The tear producing machinery
The medical conditions mentioned above shut down tear production and cause pain and swelling in the lacrimal gland, a spongy little structure tucked up under the upper outer corner of the eyelid. The lacrimal gland is the tear producing factory, aided by the oil-producing Meibomiam glands near the eyelashes, and a cluster of mucin-producing cells in the eyelid lining.

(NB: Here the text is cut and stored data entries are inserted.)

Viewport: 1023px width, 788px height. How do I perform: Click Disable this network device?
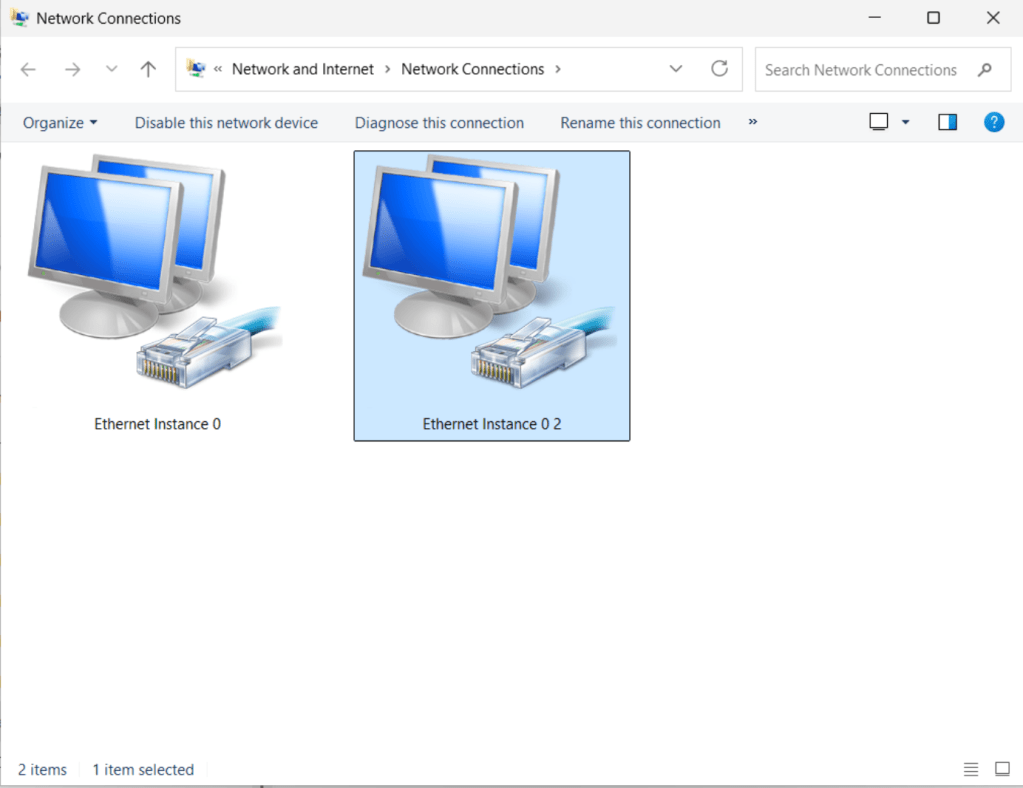click(226, 123)
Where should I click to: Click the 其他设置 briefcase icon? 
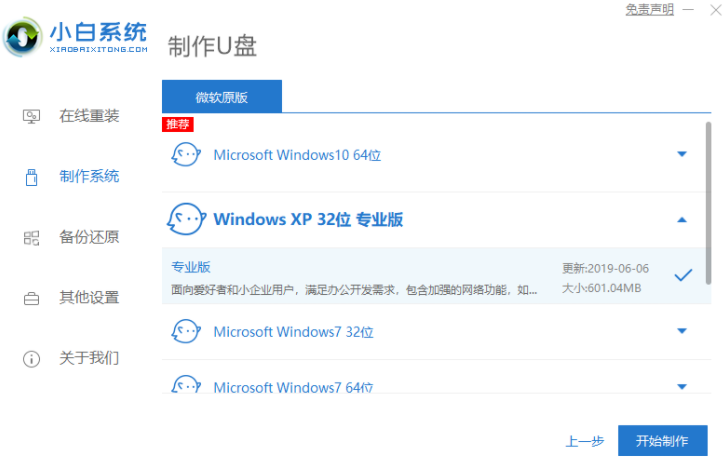coord(31,298)
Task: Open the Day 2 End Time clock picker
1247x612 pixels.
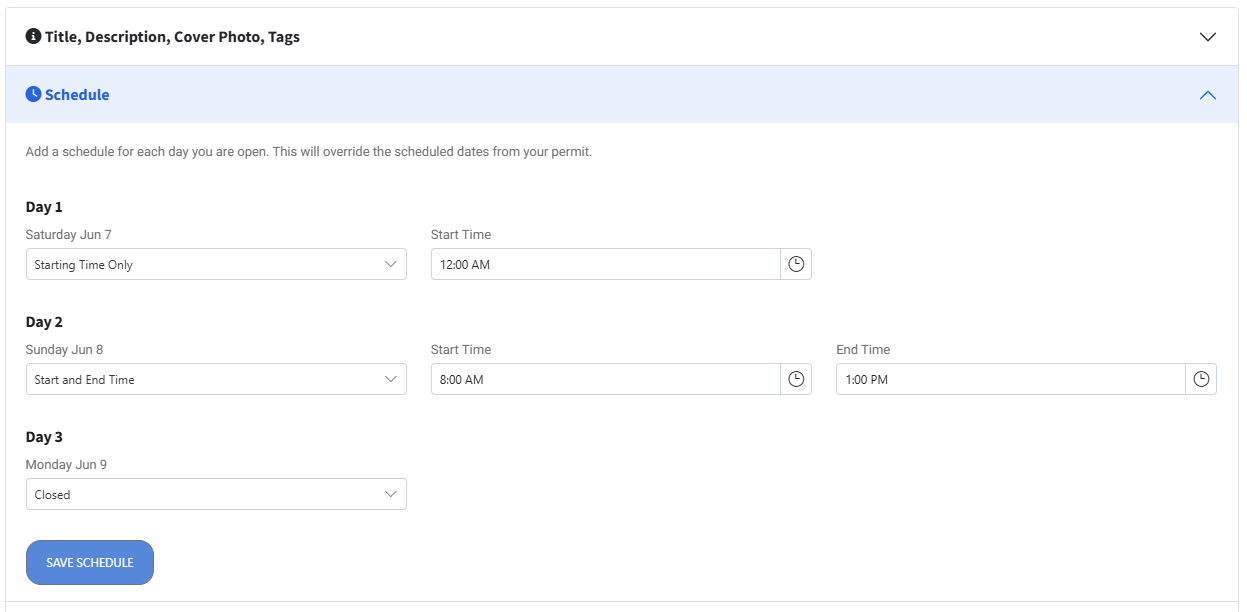Action: click(x=1201, y=379)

The controls for the machinery
When the lacrimal glands get a call for more tears, either reflexive or emotional, the messages come through the autonomic nervous system, which oversees the automatic functions of the body. Reflexive tears spring from messages sent from the eye and nose. Emotional tears come from messages sent by the limbic system, the deepest and oldest part of the brain, the part that conjures up feelings.
What are emotional tears?
What are emotional tears? Are they just more voluminous baseline tears? Or does emotional crying rid us of “humors of the brain,” as Hippocrates thought? In Roman times, mourners used small glass vials called lachrymators to collect their tears for burial with the one for whom they cried. In today’s laboratory, emotional tears are almost as hard to come by as research money to investigate them. Some dedicated men such as Professor William H. Frey II (Dept. of Pharmaceutics at the U. Of Minnesota) have learned enough to suggest that tears of grief rid the body of some of the products of stress, supporting the claim that crying makes people feel better. Compared to reflexive tears, emotional tears contain up to 25% more proteins, of classes related to stress. Why? No one knows – yet. Emotional tears are still a land of mystery, part of the unique expression of inner life that separates the human animal from the others.